Rolling a board isn't as easy as one would think. Luckily, we've compiled our best tips and tricks to help you out.
There are a few things you can try to get the board rolled smaller.
Firstly, the initial crease is the most important part of the roll. Making sure you have your roll tight before you get the fins involved is going to dictate how the rest of the roll goes.
Once you've gotten your first crease done, now its time to deal with the fins. If you have fixed fins (meaning: you can't take them off), it's ok for them to bend a little bit to one side. You won't break the fins by flexing them back to shape when unrolling the board later. Bending the fins a bit also keeps them from digging into your deck pad and leaving marks. For rolling the board with your fins, try to make sure that the creases of the roll are exactly either side of the center fin box, to keep your roll tight.

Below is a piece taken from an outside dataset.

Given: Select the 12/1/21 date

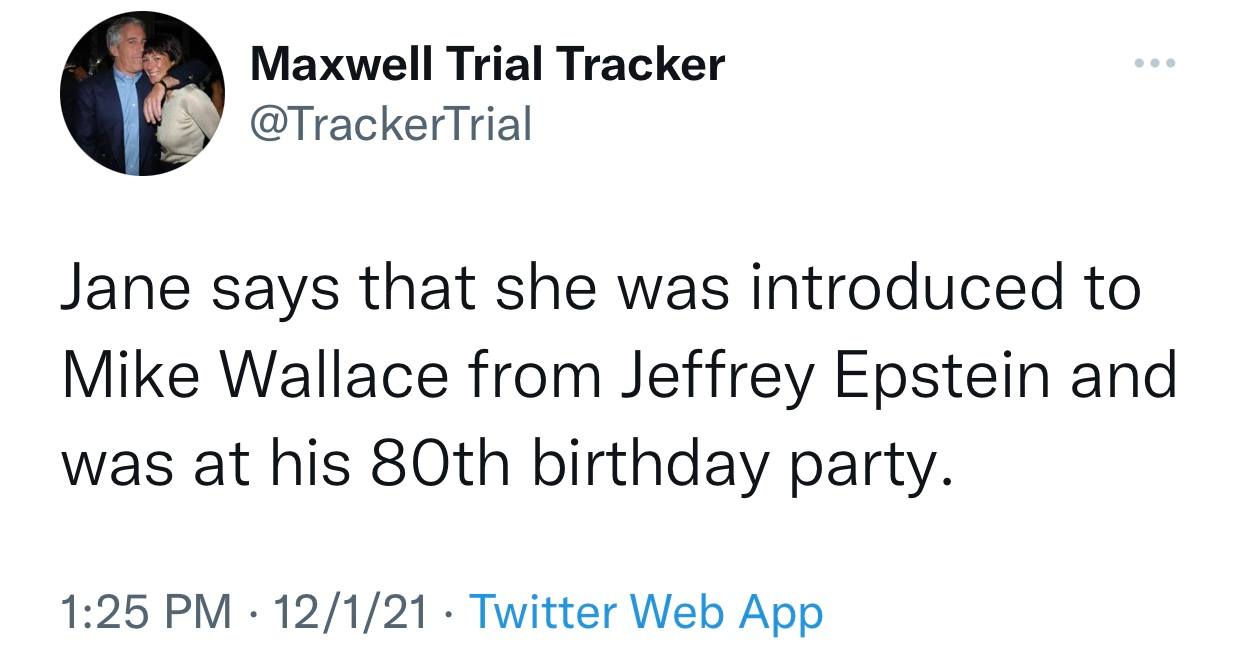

From there, it's pretty straightforward. Keep rolling, deck side in, keeping the roll tight and keeping the valve open at the top to make sure that any extra air gets let out. Close your air valve once you've completed your roll so dust or moisture can't get into your air chamber.

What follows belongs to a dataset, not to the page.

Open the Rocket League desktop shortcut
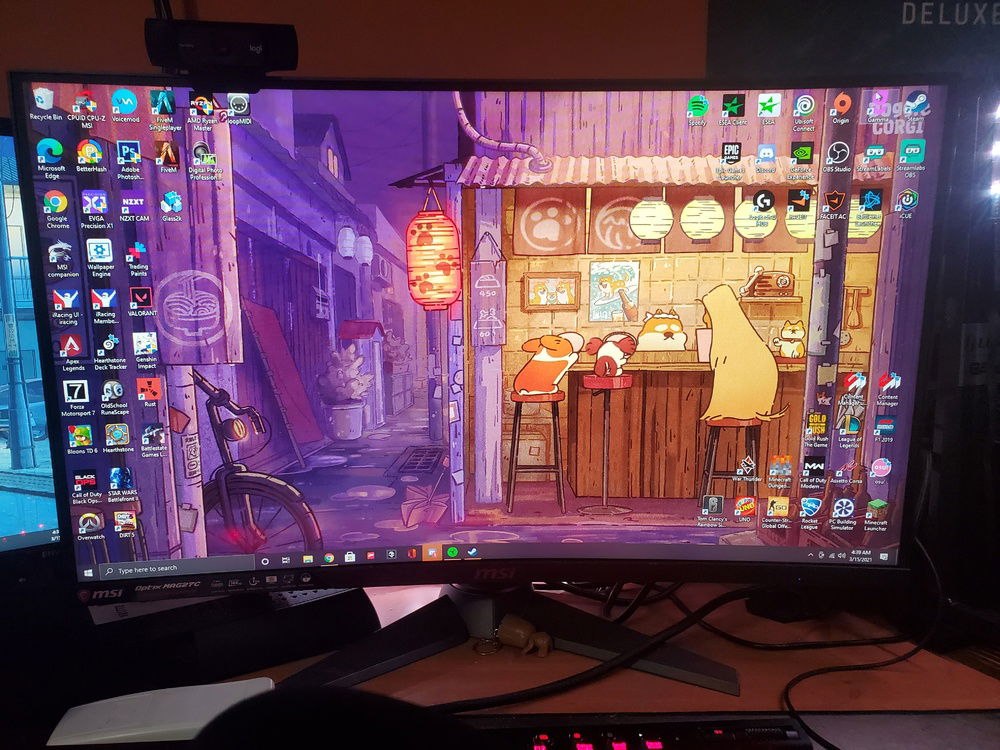Image resolution: width=1000 pixels, height=750 pixels. [811, 509]
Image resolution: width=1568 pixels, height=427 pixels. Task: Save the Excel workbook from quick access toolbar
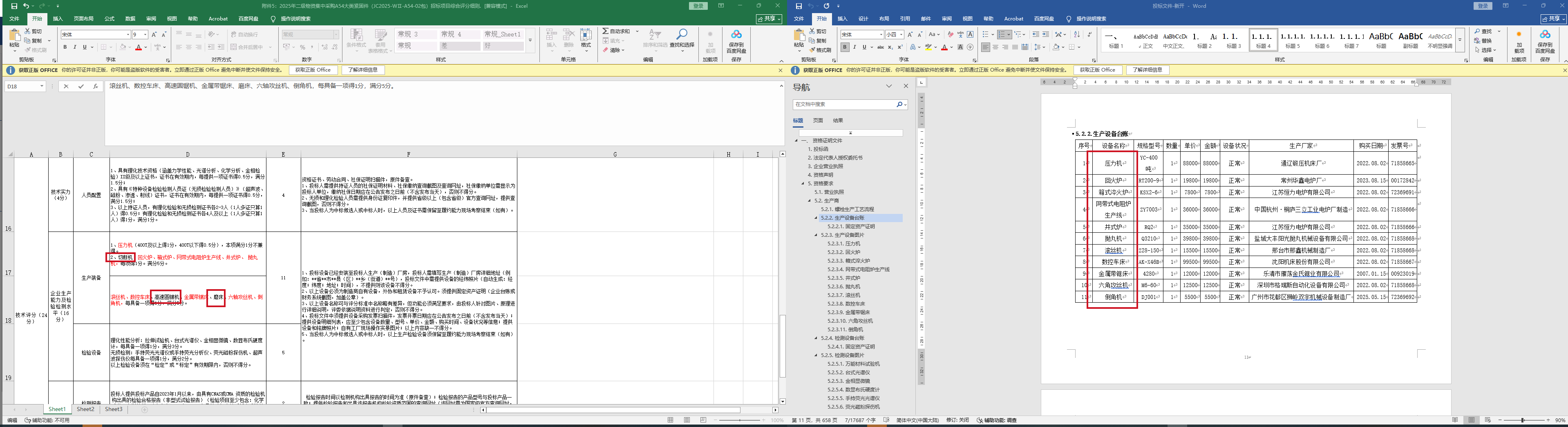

While you're rolling, have your board belt handy so you can grab it and put it around the board roll while it's tight.
The board bag for some boards is tighter than others. The bags are made in a few sizes and we do our best to pair boards with bags that fit them. I would recommend keeping your hand pump or paddle out of the bag, as they can damage the board while it is deflated if they rub repeatedly on its surface.
When I travel with my board, I keep the other items in my clothing bag, and even pad my board in its bag with bathroom towels. Since the board is out of my control when I'm flying, I like to make sure I give it the best chance of making it to my destination unharmed, regardless of what it might go though in transit.
When rolling a Rival board: You've got to encourage those bite fins (the small ones) to essentially be on the side of the roll as you crease around the center fin box with your roll. The way I was able to do this was by finding the end of the center fin box through the roll and making a center crease, then pinching the edges/sidewalls at the same point to encourage the crease of the roll to form at that point, even though the board doesn't readily do so because of the fin boxes. After you get past that point, it's pretty straightforward to finish the roll.